Question

If $f\left( x \right)=\min \left\{ \tan x,\cot x \right\},$ then
a) Range of f(x) is $(-\infty ,1]\cup \left( 0,1 \right)$
b) F is periodic function whose period is $\pi $
c) F is discontinuous at $x=\dfrac{n\pi }{2},n\in z$
d) F is not differentiable at $x=\dfrac{n\pi }{4},n\in z$

Answer 1

Hint: For solving this problem, we consider all the options individually and then analyse each option for its truth value as multiple answers are possible. We use the concept of minima in graph regions for analysing each option. First, we find the common part in the two graphs for a specific interval as both $\tan x\text{ and }\cot x$ are periodic and then we shade the minimum value for corresponding region to get minima. By doing so, we get the final result.

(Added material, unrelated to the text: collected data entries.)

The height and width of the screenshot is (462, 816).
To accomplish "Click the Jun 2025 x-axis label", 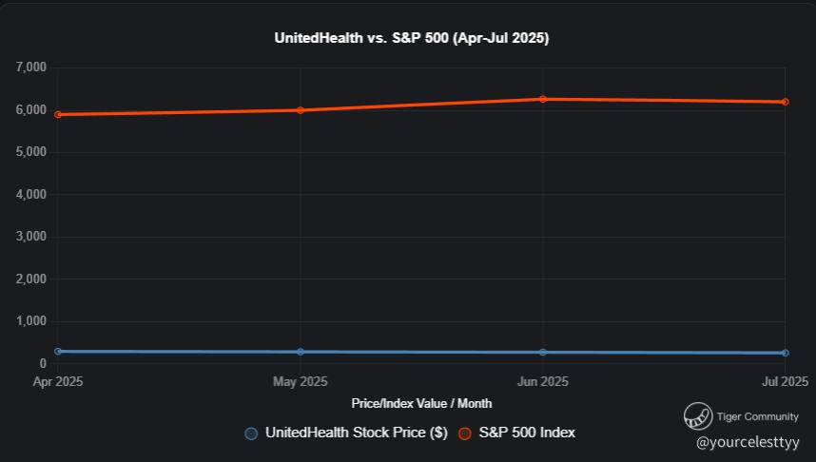I will [543, 382].
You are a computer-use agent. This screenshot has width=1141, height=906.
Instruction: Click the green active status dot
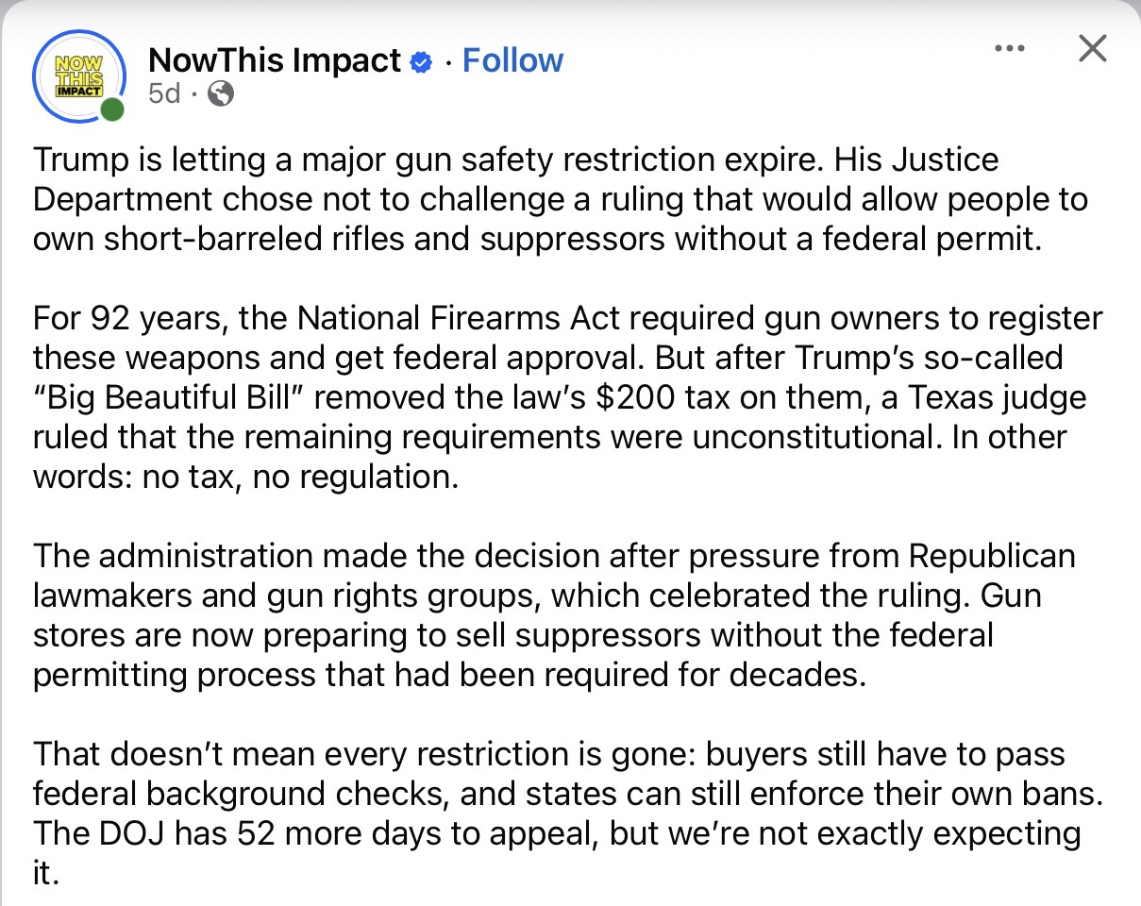112,110
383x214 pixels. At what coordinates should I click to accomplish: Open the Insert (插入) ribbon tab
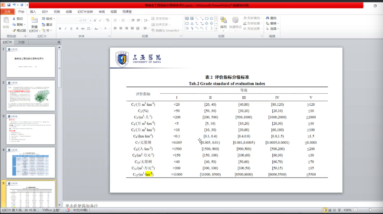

Complete step-by-step answer:
As per given the function is: $f\left( x \right)=\min \left\{ \tan x,\cot x \right\}$
To find the range of function f(x), we will use the graphical approach.
Draw the graph for tan x, cot x for all $x\in \left[ 0,\pi \right]$and that graph will give us range as they both are periodic functions with period $\pi $.

cot x = tan x
$\begin{align}
  & {{\tan }^{2}}x=1 \\
 & \Rightarrow \tan x=\pm 1 \\
\end{align}$
The value of tan x is 1 when the value of x is $\dfrac{\pi }{4},\dfrac{3\pi }{4}$.
Therefore, $x=\dfrac{\pi }{4},\dfrac{3\pi }{4}$ as $x\in \left[ 0,\pi \right]$
From the graph the darker lines give the required answer this range of f(x) is $(-\infty ,-1]\cup (0,1]$ as both tan x and cot x are periodic f(x) is periodic with period $\pi $.
So, option (a) and (b) are correct.
Now, considering option (c),
f(x) = min (tan x, cot x), and the periodicity of tan and cot function is $\pi $. Now, to obtain the periodicity of f(x):
\[\begin{align}
  & f\left( x+\pi \right)=\min \left( \tan \left( x+\pi \right),\cot \left( x+\pi \right) \right) \\
 & \because \tan \left( x+\pi \right)=\tan \left( x \right)\text{ and }\cot \left( x+\pi \right)=\cot \left( x \right) \\
 & \therefore f\left( \pi +x \right)=\min \left( \tan \left( x \right),\cot \left( x \right) \right) \\
 & \text{thus, }f\left( x \right)=f\left( x+\pi \right) \\
\end{align}\]
Hence, option (c) is also correct.
From graph we can see f(x) is discontinuous at point where $x=\dfrac{n\pi }{2},n\in z$ and as at points where $x=n\dfrac{\pi }{4},n\in z$ there exists a corner thus these are non- differentiable. So, option (d) is also correct.
Therefore, all the options are correct.

Note: The knowledge of the concept of minima for periodic function is must for solving this problem. Students must be careful while drawing the graph and should take the interval of periodicity carefully. All the options are analysed once the graph is formed.